* EXCERPTED TEXT *
+ + + +
In the Delaware County community of Masonville, citizens advocating for restrictions on natural gas drilling say they are displeased with the town supervisor for not letting them have their full say at town board meetings.
Town Supervisor Mike Spacaforno said he is displeased with those pushing for zoning regulations because their commentaries have become repetitious and because they grow impatient and insistent when they don't get their way.
The latest clash, according to both sides, came Wednesday night when Marie Soroka and her husband, Robert Beards, along with several other supporters of a group called Masonville 1st, tried to urge the town board to impose a drilling moratorium and begin to draw up zoning regulations.
Beards and Soroka said they are not opponents of gas drilling, but rather believe local communities need to protect themselves by developing comprehensive plans and zoning regulations to control where gas extraction occurs and create setbacks to protect homes and water supplies.
Beards said his wife, at a public forum part of the meeting, began to read a "short and sweet" statement outlining why she wanted to see the town board implement zoning rules for drilling when she was cut off by Spacaforno.
Beards quoted Spacaforno as saying: "If this is going to be about this again, I don't want to hear it. I'm getting tired of this."
Spacaforno said it was Soroka and her supporters who were out of line.
"If you don't agree with them, it's like you're an idiot, and they ain't," he said. The supervisor said he sees no point in rushing to craft zoning rules when it remains unclear when and how the state Department of Environmental Conservation will act in regulating hydraulic fracturing for shale gas in New York.
"It's like shooting in the dark at a moving target," he said. "You have no idea what is going to happen."
Spacaforno estimated that 98 percent of the citizens in the town of 1,700 people are opposed to having zoning regulations. He said Soroka, Beards and their supporters are relative newcomers to the town and are out of touch with the viewpoints of those who have lived there longer.
"They are local very recently," he said. "They were from down in the city. They really don't have too much a clue how upstate people think. When you don't agree with them, they yell at you. They are arrogant."
+ + + +
* DATASET EXCERPT *

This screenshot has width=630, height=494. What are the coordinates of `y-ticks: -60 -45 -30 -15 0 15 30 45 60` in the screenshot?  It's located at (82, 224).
+ + + +
* REQUIRED ACTION A *
Answer the following about the article on the Masonville drilling dispute, one line each:
(i) What is the name of the group whose supporters joined Soroka and Beards at the Wednesday meeting?
(ii) To what did Spacaforno compare the crafting of zoning rules?
(iii) What share of the town's citizens did Spacaforno estimate oppose zoning regulations?
* REQUIRED ACTION B *
Summarize the article on the Masonville drilling dispute in two sentences.
* REQUIRED ACTION C *
Extend the article on the Masonville drilling dispute, beginning after its final paragraph.

* ANSWER BOX A *
(i) Masonville 1st
(ii) Shooting in the dark at a moving target
(iii) 98 percent

* ANSWER BOX B *
In Masonville, citizens urging a drilling moratorium and zoning regulations say Town Supervisor Mike Spacaforno has denied them their full say, most recently on Wednesday night, when he cut off Marie Soroka as she read a statement at the meeting. Spacaforno counters that the group's comments have become repetitious and that drafting zoning rules is premature while it remains unclear how the state Department of Environmental Conservation will regulate hydraulic fracturing, and he estimates that 98 percent of residents oppose zoning.

* ANSWER BOX C *
Beards, a graphic designer, said he and his wife moved to Masonville from Manhattan a decade ago because they loved the beautiful landscape and decided it would be a good place to raise their two children. Soroka, a substitute teacher, ran for the town board last fall and lost by a handful of votes. She said she plans to run again later this year, when Spacaforno will also have to face the voters.
Said Beards: "We just want to get our board to study this seriously and consider imposing a moratorium before it is too late. The chances are very good the gas industry will come here eventually."
Part of Masonville is within the New York City watershed territory, which the state agency has already declared will be off-limits to any gas drilling because it is a sensitive natural resource. Other parts of Masonville are outside the watershed and could be open to drilling, if the state decides to issue permits to the energy industry.
Spacaforno said he wants to bring in two experts -- representing both sides of the debate over gas drilling -- to have them brief the board and interested residents on what the options are for the town to prepare for potential gas development in the region. He brushed off the criticism from Soroka and Beards.
"They take up an hour and a half at the meeting, and it's not like they bring anything new to the table," he said. "They just try to scare the hell out of everybody. A lot of what they are saying is hearsay."
Masonville resident Lisa McDonald, acknowledging she is a supporter of Masonville 1st, said she was at the Wednesday meeting and concluded that Spacaforno has "no sense of decorum."
"It just seems like our town board doesn't care, which is odd to me because these people were elected to represent us," McDonald said. "What happened here was appalling."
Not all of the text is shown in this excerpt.